Masking Invalid Actions for DQN Algorithm

I am not able to successfully mask all the invalid actions using DQN Algorithm.
Please find the custom model created

class ActionMaskModel(DistributionalQTFModel):

def __init__(self, obs_space, action_space, num_outputs,
             model_config, name, true_obs_shape=(870,), 
    super(ActionMaskModel, self).__init__(obs_space, action_space, num_outputs, model_config, name, **kw)
    print("action_space :", action_space)
    print("model_config :", model_config)
    self.action_embed_model = FullyConnectedNetwork(
        Box(-1, 1, shape=true_obs_shape),
        name + "_action_embed",

def forward(self, input_dict, state, seq_lens):

    # Extract the available actions tensor from the observation.
    avail_actions = input_dict["obs"]["avail_actions"]
    action_mask = input_dict["obs"]["action_mask"]

    # Compute the predicted action embedding
    action_embed, _ = self.action_embed_model({"obs": input_dict["obs"]["state"]})

    # Expand the model output to [BATCH, 1, EMBED_SIZE]. Note that the
    # avail actions tensor is of shape [BATCH, MAX_ACTIONS, EMBED_SIZE].
    intent_vector = tf.expand_dims(action_embed, 2)

    # Batch dot product => shape of logits is [BATCH, MAX_ACTIONS].
    action_logits = tf.reduce_sum(avail_actions * intent_vector, axis=1)

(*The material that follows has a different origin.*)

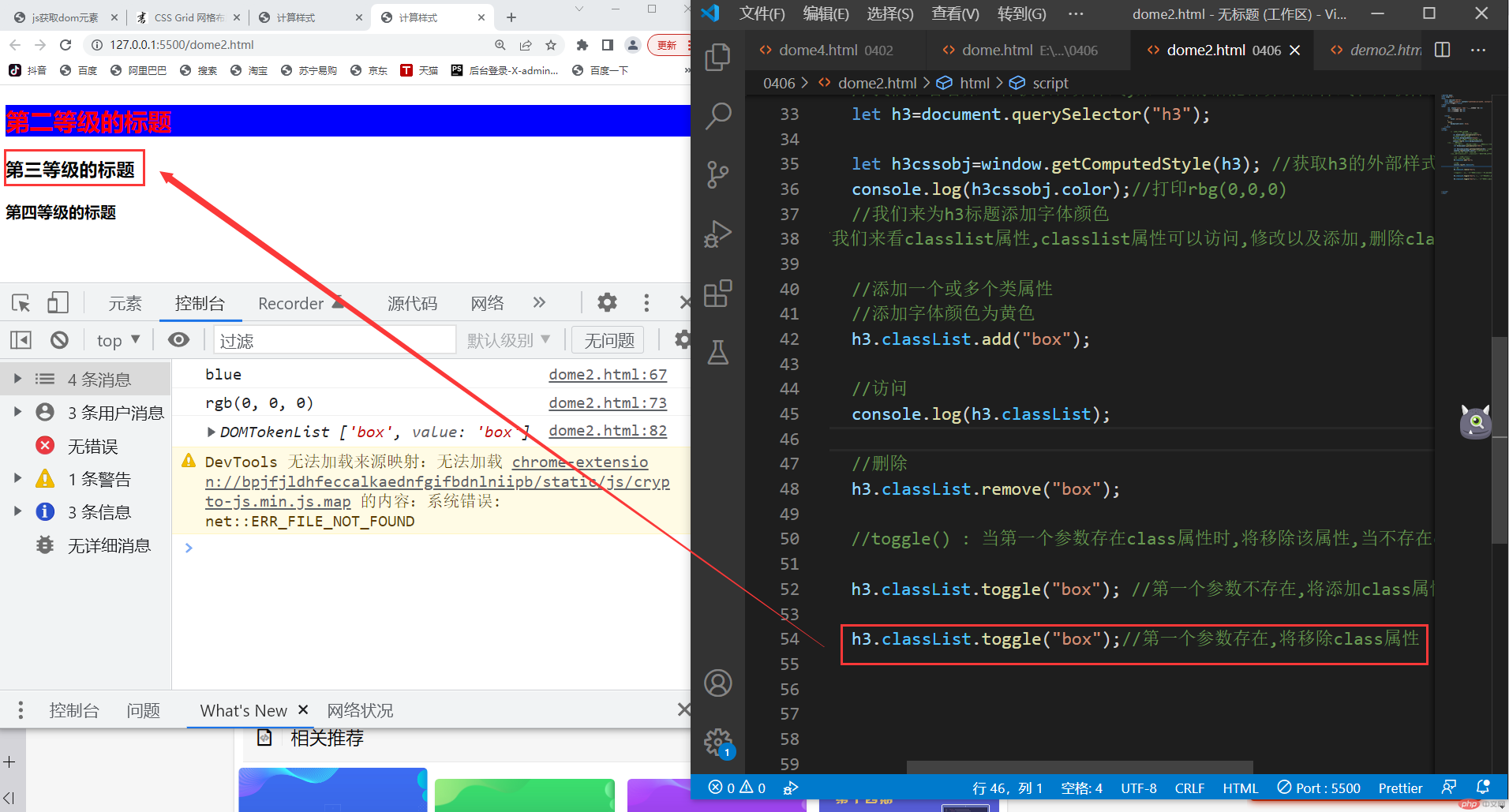The image size is (1509, 812).
Task: Clear console with the block icon
Action: click(x=59, y=340)

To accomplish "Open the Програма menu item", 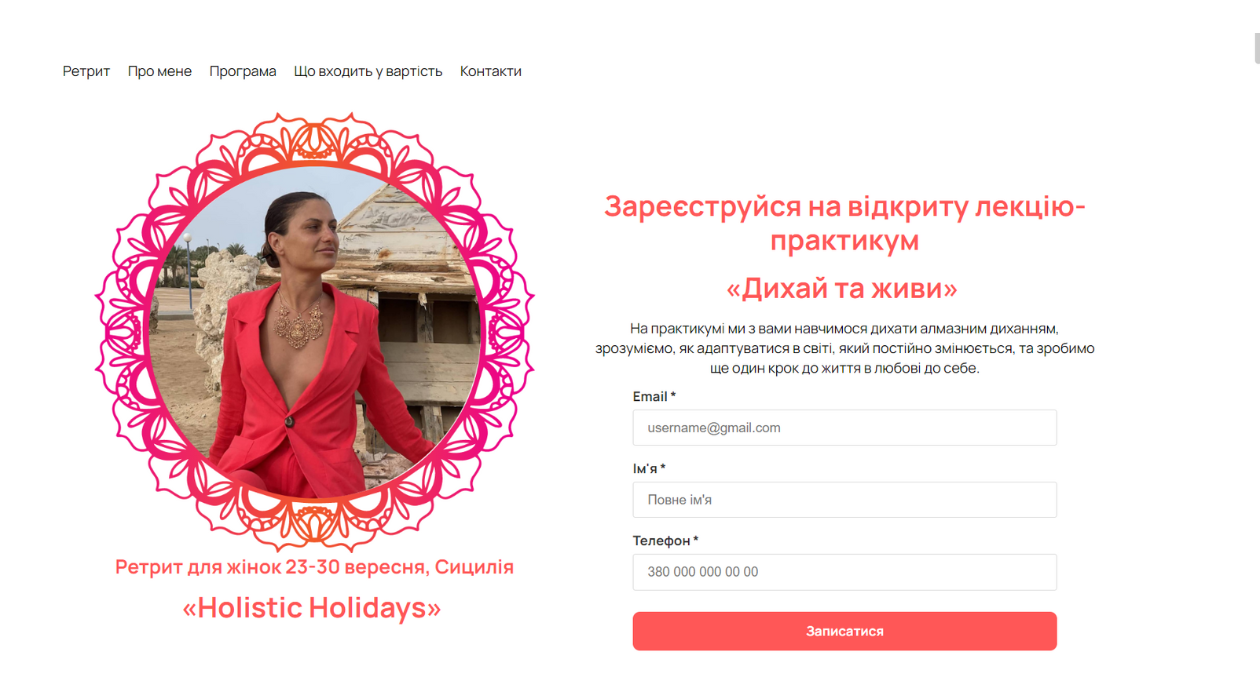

    # Mask out invalid actions (use tf.float32.min for stability)
    inf_mask = tf.maximum(tf.math.log(action_mask), tf.float32.min)
    return action_logits + inf_mask, state

Am i missing anything here ? I am even inheriting the DistributionalQTFModel

Hi @Archana_R,

Action making will not work like that for DQN. Those values you are masking are intermediate activations they are not the policy logits for the actions. The type of making you are doing only works for the on policy models like PPO or A2C.

How do you suggest I do it for DQN ?